Sebagai mantan prajurit TNI, saya bersumpah untuk membela semua warga Indonesia, tanpa memandang suku, agama, atau ras. Saya telah mempertaruhkan nyawa saya, dan banyak bawahan saya dari latar belakang yang beragam telah gugur di bawah komando saya.

Bagaimana mungkin saya bisa mengkhianati sumpah saya dan melupakan pengorbanan bawahan saya?

Saya juga difitnah sebagai anti-Tionghoa, meskipun selalu membela semua kelompok minoritas. Fitnah seperti ini adalah sisi gelap dari politik. Saya selalu mendorong teman-teman dan pendukung saya untuk tetap bersabar dan tenang.
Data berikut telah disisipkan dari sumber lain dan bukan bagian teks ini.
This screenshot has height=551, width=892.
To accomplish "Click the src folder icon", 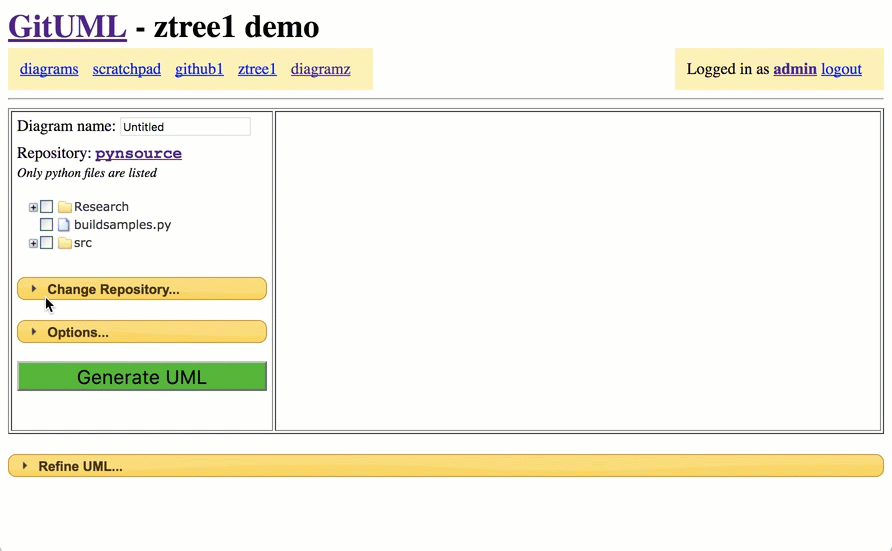I will point(65,243).
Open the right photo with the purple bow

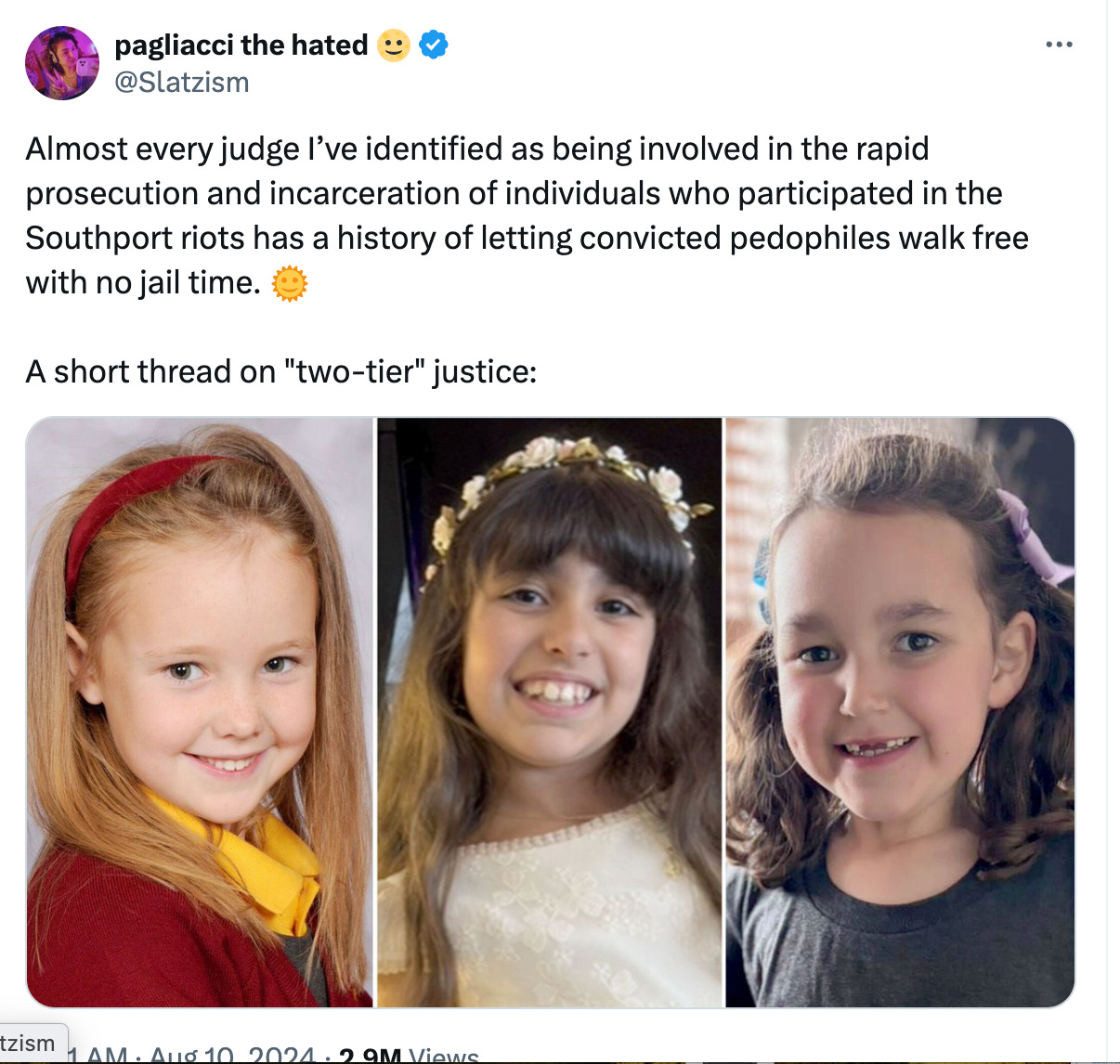(900, 712)
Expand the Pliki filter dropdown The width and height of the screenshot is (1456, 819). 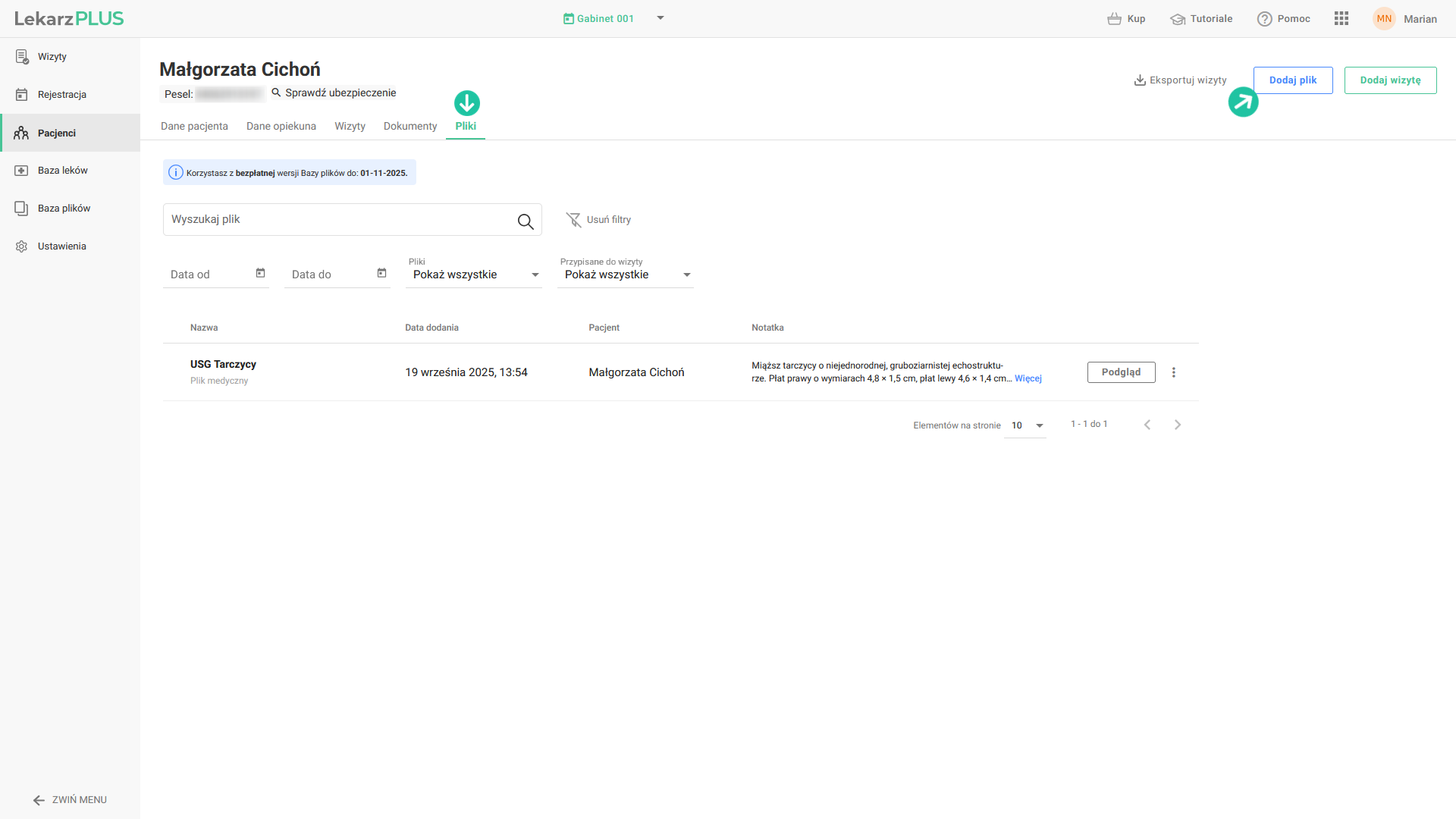(535, 275)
Jangan merespons kebencian dengan kebencian, kejahatan dengan kejahatan, fitnah dengan fitnah. Meskipun kita tetap sabar, kita juga harus siap — secara mental, fisik, dan spiritual. Kepada yang membaca buku ini, saya meminta untuk merenungkan di tengah malam tentang pendapat, sikap, dan respons Anda.

Saya bertanya-tanya apakah kita akan bersama-sama mempertahankan kebenaran atau tunduk pada kebohongan, penipuan, ketidakadilan?

Dan dalam hari-hari mendatang, setelah refleksi Anda, saya mengajak Anda untuk melangkah menuju masa depan. Saya telah memilih untuk berjuang atas dasar konstitusi. Saya menolak untuk tunduk pada keadaan yang tidak adil dan salah. Saya percaya bahwa apa yang saat ini dialami Indonesia sangat dipengaruhi oleh campur tangan asing. Beberapa negara ingin melihat Indonesia lemah, hancur, dan miskin.

Saya memiliki bukti kuat atas keterlibatan mereka. Namun, kita harus tetap tenang. Kita perlu bersabar dan percaya pada kekuatan kita sendiri.